An additional round was announced in November 2010.
On May 3, 2012, Nirvanix announced it raised over $25 million in a Series C funding round led by Khosla Ventures, bringing Nirvanix's total capital raised to $70 million.

On July 12, 2021, Nirvanix announced that it had closed a $12 million equity financing round led by Mission Ventures and Valhalla Partners with participation from Windward Ventures.

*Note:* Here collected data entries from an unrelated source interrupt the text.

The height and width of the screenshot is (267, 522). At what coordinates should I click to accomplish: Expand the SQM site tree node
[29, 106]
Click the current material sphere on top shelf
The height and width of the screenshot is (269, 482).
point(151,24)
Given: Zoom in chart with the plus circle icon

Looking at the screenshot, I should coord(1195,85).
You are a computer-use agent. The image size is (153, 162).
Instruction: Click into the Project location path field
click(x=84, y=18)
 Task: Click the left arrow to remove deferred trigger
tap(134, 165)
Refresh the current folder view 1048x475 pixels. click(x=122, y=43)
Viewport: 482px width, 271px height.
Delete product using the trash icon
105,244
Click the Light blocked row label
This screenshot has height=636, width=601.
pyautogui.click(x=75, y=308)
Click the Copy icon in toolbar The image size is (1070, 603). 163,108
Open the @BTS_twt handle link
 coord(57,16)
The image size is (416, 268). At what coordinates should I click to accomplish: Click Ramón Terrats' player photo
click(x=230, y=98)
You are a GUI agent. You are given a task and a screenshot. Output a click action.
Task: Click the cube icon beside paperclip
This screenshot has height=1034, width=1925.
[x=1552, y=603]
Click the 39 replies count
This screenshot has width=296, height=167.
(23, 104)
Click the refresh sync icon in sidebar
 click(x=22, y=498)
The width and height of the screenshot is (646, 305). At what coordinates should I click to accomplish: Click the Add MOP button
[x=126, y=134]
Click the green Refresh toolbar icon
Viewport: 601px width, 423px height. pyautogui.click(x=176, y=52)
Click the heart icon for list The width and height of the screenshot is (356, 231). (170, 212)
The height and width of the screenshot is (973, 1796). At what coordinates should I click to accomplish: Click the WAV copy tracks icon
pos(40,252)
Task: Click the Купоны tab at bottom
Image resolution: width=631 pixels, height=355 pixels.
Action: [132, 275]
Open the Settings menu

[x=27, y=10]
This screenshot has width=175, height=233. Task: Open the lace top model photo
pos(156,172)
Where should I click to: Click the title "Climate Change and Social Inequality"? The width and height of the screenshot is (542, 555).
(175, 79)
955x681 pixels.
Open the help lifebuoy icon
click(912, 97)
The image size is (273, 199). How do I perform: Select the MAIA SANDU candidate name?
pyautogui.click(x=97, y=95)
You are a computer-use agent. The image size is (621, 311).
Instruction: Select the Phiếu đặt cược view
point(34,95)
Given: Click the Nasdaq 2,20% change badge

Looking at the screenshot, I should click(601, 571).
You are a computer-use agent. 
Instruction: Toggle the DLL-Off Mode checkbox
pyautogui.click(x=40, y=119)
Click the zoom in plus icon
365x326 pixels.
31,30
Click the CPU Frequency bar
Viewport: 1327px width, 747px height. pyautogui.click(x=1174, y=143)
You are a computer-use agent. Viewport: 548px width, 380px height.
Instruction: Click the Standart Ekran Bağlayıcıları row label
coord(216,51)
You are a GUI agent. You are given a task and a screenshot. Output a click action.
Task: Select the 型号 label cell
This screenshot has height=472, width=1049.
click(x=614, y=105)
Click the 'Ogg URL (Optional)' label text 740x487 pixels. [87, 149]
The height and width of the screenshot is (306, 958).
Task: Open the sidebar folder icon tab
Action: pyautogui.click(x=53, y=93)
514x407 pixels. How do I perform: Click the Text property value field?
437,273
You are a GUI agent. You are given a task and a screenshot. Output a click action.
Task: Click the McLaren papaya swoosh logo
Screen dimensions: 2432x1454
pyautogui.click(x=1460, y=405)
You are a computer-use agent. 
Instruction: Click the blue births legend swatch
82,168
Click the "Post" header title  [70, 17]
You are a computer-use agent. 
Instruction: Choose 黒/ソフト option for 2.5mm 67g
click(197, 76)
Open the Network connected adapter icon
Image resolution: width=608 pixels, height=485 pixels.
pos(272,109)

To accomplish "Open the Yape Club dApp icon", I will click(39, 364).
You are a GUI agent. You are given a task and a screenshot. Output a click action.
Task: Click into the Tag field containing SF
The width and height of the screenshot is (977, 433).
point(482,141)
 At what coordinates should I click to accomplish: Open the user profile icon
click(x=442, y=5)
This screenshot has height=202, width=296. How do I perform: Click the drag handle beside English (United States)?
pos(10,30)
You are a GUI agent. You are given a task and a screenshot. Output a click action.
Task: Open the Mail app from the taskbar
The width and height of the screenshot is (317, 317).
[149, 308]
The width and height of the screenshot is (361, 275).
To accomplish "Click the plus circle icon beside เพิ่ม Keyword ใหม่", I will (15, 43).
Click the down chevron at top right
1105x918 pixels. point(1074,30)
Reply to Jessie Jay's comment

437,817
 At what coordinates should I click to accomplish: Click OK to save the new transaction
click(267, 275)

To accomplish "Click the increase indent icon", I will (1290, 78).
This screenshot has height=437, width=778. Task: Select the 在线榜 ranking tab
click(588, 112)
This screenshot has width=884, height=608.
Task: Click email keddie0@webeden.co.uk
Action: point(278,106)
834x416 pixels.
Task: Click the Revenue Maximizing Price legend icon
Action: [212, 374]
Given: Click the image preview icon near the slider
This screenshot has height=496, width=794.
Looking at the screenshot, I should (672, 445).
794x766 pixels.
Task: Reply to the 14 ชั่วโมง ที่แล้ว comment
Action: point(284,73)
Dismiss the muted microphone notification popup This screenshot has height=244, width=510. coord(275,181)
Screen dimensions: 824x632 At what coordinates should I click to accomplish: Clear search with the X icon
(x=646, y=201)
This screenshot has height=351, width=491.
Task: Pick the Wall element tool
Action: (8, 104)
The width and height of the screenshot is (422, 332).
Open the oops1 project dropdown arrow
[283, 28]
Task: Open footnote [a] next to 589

Nirvanix provided public, hybrid, and private cloud storage service options. The underlying technology included:
- Cloud File System, a virtual file system specifically designed to handle millions of users and billions of files in a single global namespace with data consistency.
- Cloud Storage Network which consists of nine globally dispersed data centers. Customers can locate data close to users and to choose redundancy levels by replicating data to two, three, or more data centers.
- Cloud NAS Gateway software which installs on Windows or Linux servers and provides access to the Nirvanix cloud storage services.
Storage was accessible via HTTP, using the Nirvanix Web Services application programming interface based on Representational State Transfer (REST) and Simple Object Access Protocol (SOAP) or the Nirvanix CloudNAS gateway software.

Scott Genereux was appointed president and CEO of Nirvanix in November 2010, replacing Jim Zierick.
Since then the company overhauled its management team and signed a number of partners, including a 5-year OEM agreement with IBM. Nirvanix has also deployed petabyte-scale clouds at Cerner, USC, and others.
In December 2012 Genereux left to join Oracle Corporation, and was replaced by Dru Borden, who was then replaced by Debra Chrapaty in March 2013.

Despite the earlier agreement, IBM acquired SoftLayer in June 2013 and started a competitor IBM Cloud Services Division.

==Closure==
On September 16, 2013 Nirvanix notified customers that they had until September 30, 2013 to move their data off of the service at which point Nirvanix would shut down.
By September 28, 2013, the company deactivated its website and replaced it with a statement that included customer support details.
Nirvanix said an IBM team could assist customers with transferring their data from the Nirvanix infrastructure.
The company filed for US Chapter 11 bankruptcy on October 1, 2013, which was approved on October 8.

On December 4, 2013, Oracle issued an announcement that they had acquired select intellectual property of Nirvanix, as well as key engineering resources.

== Current Company Focus ==
Nirvanix is currently focusing on innovation around VoIP Phone Systems, hosted PBX, cloud storage and other similar functions.